● **DOCUMENTO DE ORIGEM**:
((

Acórdão nº 428/12.3TCFUN.L1.S1 de Supremo Tribunal de Justiça (Portugal), 12 de Janeiro de 2017

Magistrado ResponsávelOLINDO GERALDES
Data da Resolução12 de Janeiro de 2017
EmissorSupremo Tribunal de Justiça (Portugal)

Acordam no Supremo Tribunal de Justiça: I – RELATÓRIO AA e mulher, BB, instauraram, em 20 de junho de 2012, na então Vara Mista da Comarca do Funchal (Juízo Central Cível do Funchal, Comarca da Madeira), contra Banco CC, S.A., e DD, ação declarativa, sob a forma de processo ordinário, pedindo que os Réus fossem condenados, solidariamente, a pagar-lhes a quantia de € 578 249,74, acrescida de juros de mora, à taxa legal, desde a citação até integral pagamento.

Para tanto, alegaram, em síntese, que, sendo titulares de contas bancárias no R. Banco, onde o outro R. é funcionário, foram aliciados por este, em 2006, para um certo produto financeiro, com uma taxa de cerca de 6 %, que correspondia a um depósito a prazo de cinco anos; aderindo, depositaram, nesse ano, a quantia de € 250 000,00, e, em 2007, igual quantia; trimestralmente, foram-lhes sendo pagas certas quantias, mas desde o princípio de 2009, o R. Banco deixou de lhes liquidar quaisquer juros remuneratórios; interpelados os RR., foram então informados de que tinham realizado aplicações estrangeiras, através da aquisição de obrigações muito subordinadas EFG Hellas – emissão 65154… PERP e Kaupthing Bank – emissão 651 58… PERP, no montante de € 500 000,00, e que por via da crise financeira mundial fora suspenso o pagamento dos juros; com perplexidade, sentiram-se ludibriados, nunca tendo tido a noção do risco de perda total do capital depositado, sendo pessoas simples, com poucos conhecimentos e instrução; em consequências, perderam os depósitos no valor de € 500 000,00 e juros remuneratórios no montante de € 63 249,74, e tiveram ainda um dano não patrimonial, estimado em € 15 000,00.

))

● **DADOS BRUTOS**:
((

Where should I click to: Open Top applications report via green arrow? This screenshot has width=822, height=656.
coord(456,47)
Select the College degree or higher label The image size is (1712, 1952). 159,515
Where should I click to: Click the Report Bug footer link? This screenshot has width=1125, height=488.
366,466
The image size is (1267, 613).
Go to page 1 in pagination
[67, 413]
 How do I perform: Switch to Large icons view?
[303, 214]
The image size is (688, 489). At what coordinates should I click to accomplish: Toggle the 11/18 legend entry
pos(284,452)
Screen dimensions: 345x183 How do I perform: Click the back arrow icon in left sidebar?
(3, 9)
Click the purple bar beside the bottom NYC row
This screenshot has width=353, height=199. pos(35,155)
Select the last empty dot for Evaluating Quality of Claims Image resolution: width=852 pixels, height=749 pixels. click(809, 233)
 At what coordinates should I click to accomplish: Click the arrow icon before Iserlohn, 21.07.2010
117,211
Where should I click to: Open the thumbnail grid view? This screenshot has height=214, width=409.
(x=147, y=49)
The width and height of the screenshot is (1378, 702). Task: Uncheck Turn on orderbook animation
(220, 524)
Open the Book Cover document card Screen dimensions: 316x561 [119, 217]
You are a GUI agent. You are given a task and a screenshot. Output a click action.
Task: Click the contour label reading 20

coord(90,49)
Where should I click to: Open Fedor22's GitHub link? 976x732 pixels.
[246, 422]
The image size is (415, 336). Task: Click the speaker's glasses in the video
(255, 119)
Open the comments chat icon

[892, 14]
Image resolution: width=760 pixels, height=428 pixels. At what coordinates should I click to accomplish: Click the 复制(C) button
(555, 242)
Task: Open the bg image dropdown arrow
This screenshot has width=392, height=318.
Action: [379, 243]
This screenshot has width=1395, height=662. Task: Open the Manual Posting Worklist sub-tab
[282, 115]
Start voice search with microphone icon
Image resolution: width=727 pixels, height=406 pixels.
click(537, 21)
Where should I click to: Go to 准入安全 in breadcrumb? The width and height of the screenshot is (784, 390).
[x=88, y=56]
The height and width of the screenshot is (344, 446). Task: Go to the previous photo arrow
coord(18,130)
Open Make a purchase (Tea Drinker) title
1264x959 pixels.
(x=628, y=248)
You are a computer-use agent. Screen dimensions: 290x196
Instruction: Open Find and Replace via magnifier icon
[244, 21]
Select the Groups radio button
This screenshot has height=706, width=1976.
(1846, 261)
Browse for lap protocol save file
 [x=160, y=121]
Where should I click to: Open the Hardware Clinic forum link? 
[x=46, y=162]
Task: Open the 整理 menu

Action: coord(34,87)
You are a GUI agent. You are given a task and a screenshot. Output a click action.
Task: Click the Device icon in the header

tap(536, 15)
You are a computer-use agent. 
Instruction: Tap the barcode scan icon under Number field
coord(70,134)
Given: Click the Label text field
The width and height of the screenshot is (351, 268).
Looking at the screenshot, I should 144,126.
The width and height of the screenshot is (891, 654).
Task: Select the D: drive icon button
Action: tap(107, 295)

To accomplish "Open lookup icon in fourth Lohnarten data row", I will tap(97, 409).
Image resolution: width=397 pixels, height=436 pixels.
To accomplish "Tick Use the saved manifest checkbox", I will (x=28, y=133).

))

● **REQUISITO 1**:
Reescreva, sob a forma de lista, o parágrafo do acórdão que se inicia por "Para tanto, alegaram", preservando os factos principais.
● **REQUISITO 2**:
Prossiga a redação do acórdão do Supremo Tribunal de Justiça a partir do ponto em que o texto termina.
Os dados apresentados acima não são necessários.

● **RESPOSTA FINAL 1**:
- Os autores eram titulares de contas bancárias no Banco réu, onde o outro réu é funcionário.
- Em 2006, foram aliciados por esse funcionário para um produto financeiro com uma taxa de cerca de 6 %, correspondente a um depósito a prazo de cinco anos.
- Depositaram € 250 000,00 em 2006 e igual quantia em 2007.
- Receberam certas quantias trimestralmente, mas, desde o princípio de 2009, o Banco réu deixou de lhes liquidar juros remuneratórios.
- Após interpelarem os réus, foram informados de que tinham realizado aplicações estrangeiras, mediante a aquisição de obrigações muito subordinadas EFG Hellas e Kaupthing Bank, no montante de € 500 000,00, e de que o pagamento dos juros fora suspenso em virtude da crise financeira mundial.
- Sentiram-se ludibriados, pois nunca tiveram a noção do risco de perda total do capital depositado, sendo pessoas simples, com poucos conhecimentos e instrução.
- Perderam os depósitos, no valor de € 500 000,00, e juros remuneratórios no montante de € 63 249,74, tendo ainda sofrido um dano não patrimonial estimado em € 15 000,00.

● **RESPOSTA FINAL 2**:
Contestaram os RR., por exceção, arguindo a ilegitimidade do R. DD e a prescrição, por já terem decorrido mais de dois anos desde a data do conhecimento dos termos do negócio, e também por impugnação, concluindo, em suma, pela improcedência da ação.

Replicaram os AA., respondendo à matéria de exceção e pedindo a declaração de nulidade, por vício de forma, das transações financeiras, por falta de redução a escrito das declarações negociais no sentido da subscrição das referidas obrigações.

A requerimento dos RR., foi ainda admitida a intervenção principal de EE, que fez seus os articulados dos AA.

Os RR., na audiência prévia, deduziram articulado superveniente, alegando os levantamentos realizados pela A., em 15 de janeiro de 2013, 11 de abril de 2013 e 12 de julho de 2013, dos rendimentos referentes a 250 obrigações EFG-Hellas.

Foi proferido o despacho saneador, julgando-se, designadamente, improcedente a exceção de ilegitimidade passiva invocada, e foi identificado o objeto do litígio e enunciados os temas da prova.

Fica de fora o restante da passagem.